Tuesday, September 20, 2016

GALINA SEDOVA’S BULGAKOV. CCLXIX.


Strangers in the Night.

 A man burned there…

Afanasy Foeth

…So that by the pale glow of art
The lethal fire of life be recognized…

Alexander Blok

 

While working on my chapter The Bard, I was rereading V. V. Mayakovsky. In his long poem It is Good!, I was struck by the passage about Alexander Blok.

Mayakovsky portrays Blok as a man “warming himself by the fire.” –

The fire fell upon the soldier’s eyes,
Lying down on the tuft of his hair.
I recognized him, was surprised, and said:
Hello, Alexander Blok.
A futurist’s paradise, the old rags tuxedo
Is falling apart along every seam.
Blok looked --- the fires are burning ---
‘Very good!’
All around, Blok’s Russia was drowning,
Women-strangers, the mists of the north –
They were floundering, like some pieces of wreckage,
And tins of canned food.
And right away, a face stingier than money-changers,
Gloomier than death at a wedding:
They are writing to me from the village
That my estate library has been burned to the ground.
What struck me the most in this passage was the “tuft of hair.” In the chapter The Appearance of the Hero of Bulgakov’s Master and Margarita, we read:

“Cautiously peeping inside from the balcony, was a clean-shaven, dark-haired man of about 38 years of age with a sharp nose, distressed eyes, and a tuft of hair hanging down his forehead.”

When I was writing my chapter master…, I had this problem with Gogol’s portrait in the Theatrical Novel. [See my chapter master…. Posted Segment CXL.] But I explained it to myself that Gogol had a rather unusual hair style with longish hair, so that it was possible to imagine him with a “tuft of hair hanging down his forehead.
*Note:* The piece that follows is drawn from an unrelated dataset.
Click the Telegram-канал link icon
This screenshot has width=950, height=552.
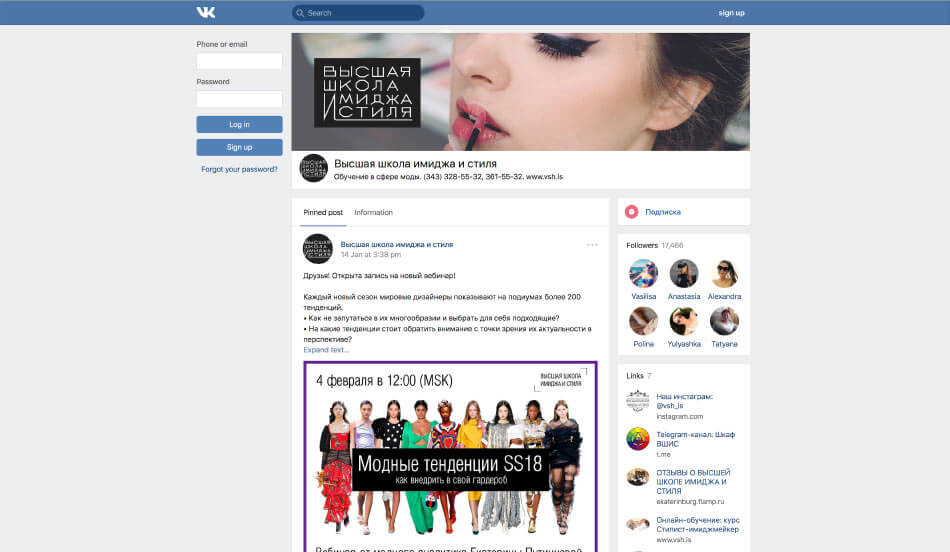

The most striking thing here is that Mayakovsky takes this “tuft of hair” directly from Blok himself. In his long poem Retribution about three generations of a family, where the son comes to Warsaw to bury his father, Blok writes:

Father was lying not in a very solemn fashion,
A rumpled tuft of his hair was sticking out,
All the wider was his eye opening, his nose bending;
A pitiful smile was distorting
His loosely closed lips…

Aside from this strikingly matching description of the “tuft of hair,” there is one more very important detail in V. V. Mayakovsky’s poem:

And right away, a face stingier than money-changers,
Gloomier than death at a wedding:
They are writing to me from the village
That my estate library has been burned to the ground.

In Bulgakov, master calls his life in the basement his “golden age,” not so much on account of his little apartment, as because of his library. Bulgakov underscores this several times in Master and Margarita:

“In the first room, books, books, books... and books, books from the painted floor up to the sooted ceiling… Sometimes she would squat by the bottom shelves, or climb up a chair to reach the upper ones, and used a piece of cloth to wipe the dust off hundreds of book spines…”

However, the most significant proof passes unnoticed, skipped, or at best mysteriously incomprehensible. Bulgakov writes:

“Then fire!” exclaimed Azazello. “Fire, which started everything and which we end everything with.”

“Fire!” shouted Margarita frighteningly… Azazello put his clawy hand into the oven, pulled out a smoking log, and set fire to the tablecloth on the table. Then he set fire to a stack of old newspapers on the sofa, and after that, to the manuscript and to the window curtain.”

The reader must certainly remember how Mayakovsky meets Blok on his revolutionary path in Petersburg:

Machinegun fire cut down the square,
The embankments are empty.
And only fires are briskly burning
In the thick dusk.
And here, where the ground is viscous from the heat,
Because of fright or ice,
Holding his palms near the tongues of fire,
A soldier is warming up.
The fire fell upon the soldier’s eyes,
Lying down on the tuft of his hair.
I recognized him, was surprised, and said:
Hello, Alexander Blok.

V. V. Mayakovsky is larger than life. Who else of all poets could make such a dramatic description of his meeting with another poet, which, by the way, had never taken place as described? Thus, six years after Blok’s death, Mayakovsky is paying him a tribute in his poem It is Good!

Bulgakov catches up with this seventeen chapters later in Master and Margarita from Chapter 13, The Appearance of the Hero, where the tuft of hair appears, all the way to the fire in Chapter 30, It’s Time! It’s Time!

And a third very important factor is the library, burnt down both in Blok’s estate and in master’s basement.